3日連続のマリオ・モニチェッリ作品上映会の初日である。今回の上映会はモニチェッリの作品を5本上映する。
上演の前に、塩野七生氏の解説があった。日本でのイタリア映画の紹介は、シリアスなものに偏りがちであり、モニチェッリ、そしてディーノ・リージ、ルイジ・コメンチーニはイタリアでは良く知られたコメディ作家であり、もっと日本で紹介されるべきとのこと。生きるうえで全く役に立たない映画という言葉で《いつもの見知らぬ男たち》を記述していた。

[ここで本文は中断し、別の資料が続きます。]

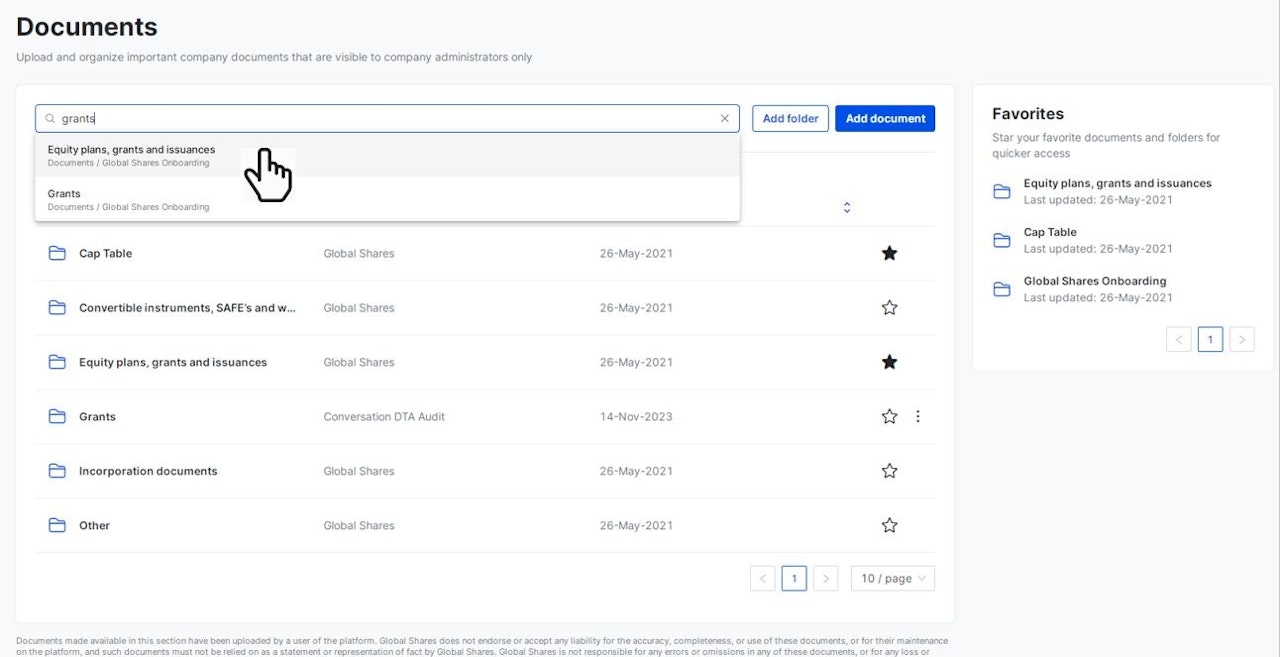Go to next page in documents table
Screen dimensions: 1280x657
825,578
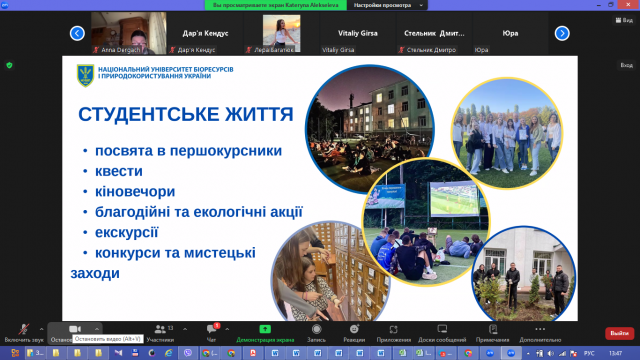Toggle camera with the stop video button
The image size is (640, 360).
point(75,329)
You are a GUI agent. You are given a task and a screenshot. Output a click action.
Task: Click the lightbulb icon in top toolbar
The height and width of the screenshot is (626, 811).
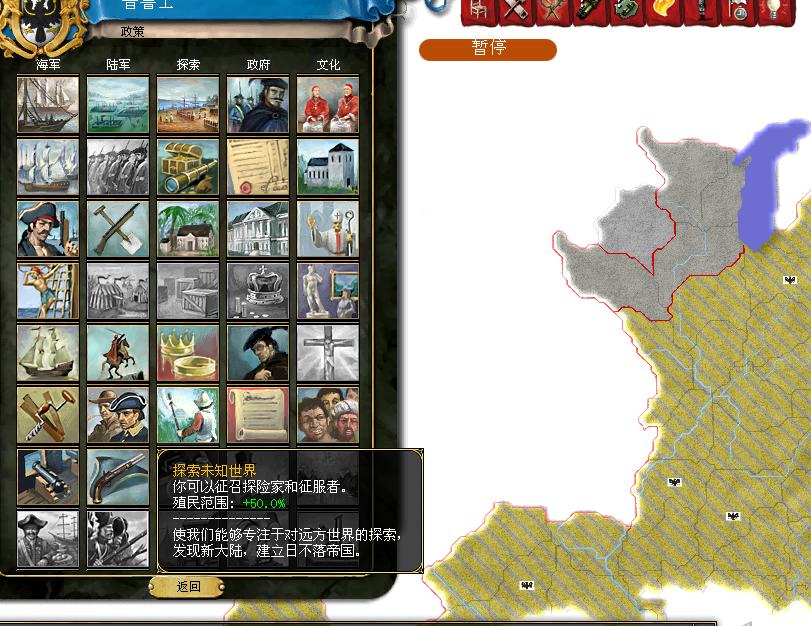[x=773, y=10]
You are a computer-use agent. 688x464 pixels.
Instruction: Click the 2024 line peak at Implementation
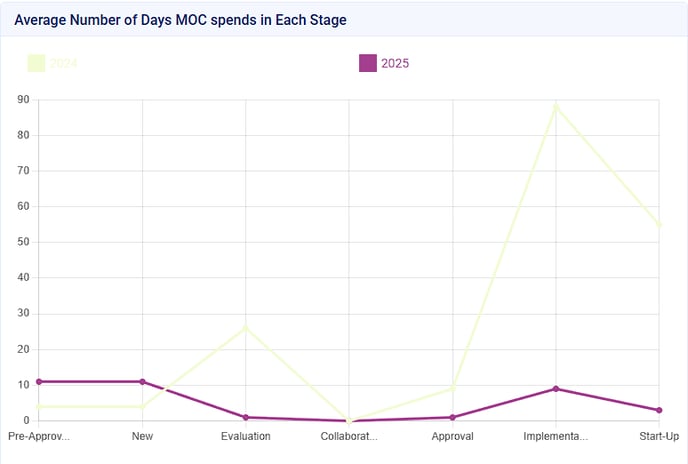pos(556,106)
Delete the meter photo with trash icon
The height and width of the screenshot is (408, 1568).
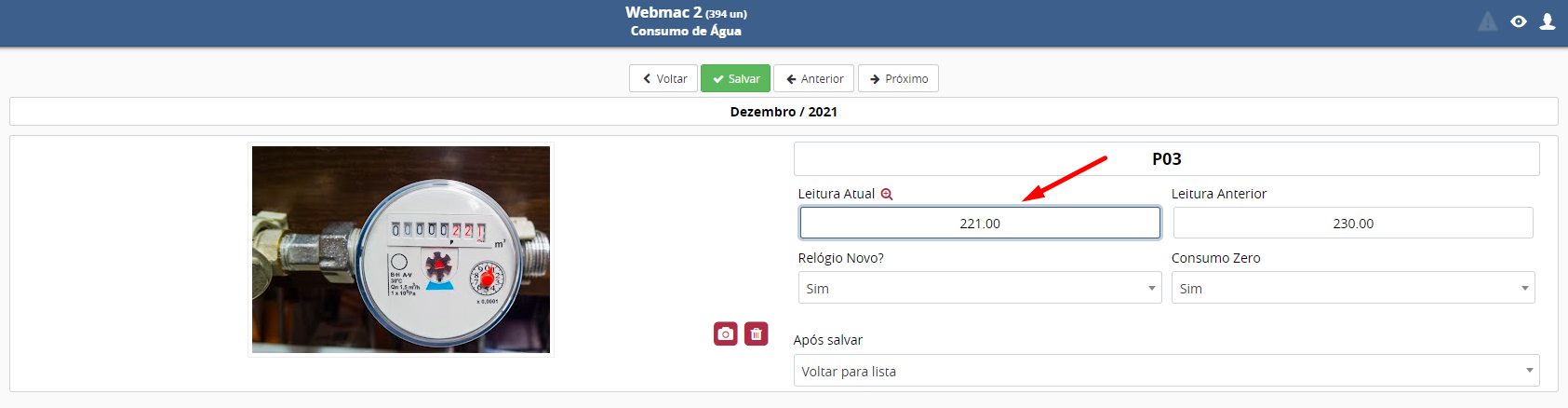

《いつもの見知らぬ男たち》(I soliti ignoti) は、与太者たちが、なんとか一山あててやろうと、質屋の金庫破りをやろうという話である。与太者がヴィットリオ・ガスマンやマルチェッロ・マストロヤンニ、別の与太者の妹はクラウディア・カルディナーレという豪華メンバー。さらに、金庫破りの指南番はトトが演じている。
会場は何度も笑いにつつまれた。モニチェッリは笑いの中に、ちょっとした人情や、人生へのアイロニーを盛り込んでおり、老若男女を問わず楽しめる映画と言える。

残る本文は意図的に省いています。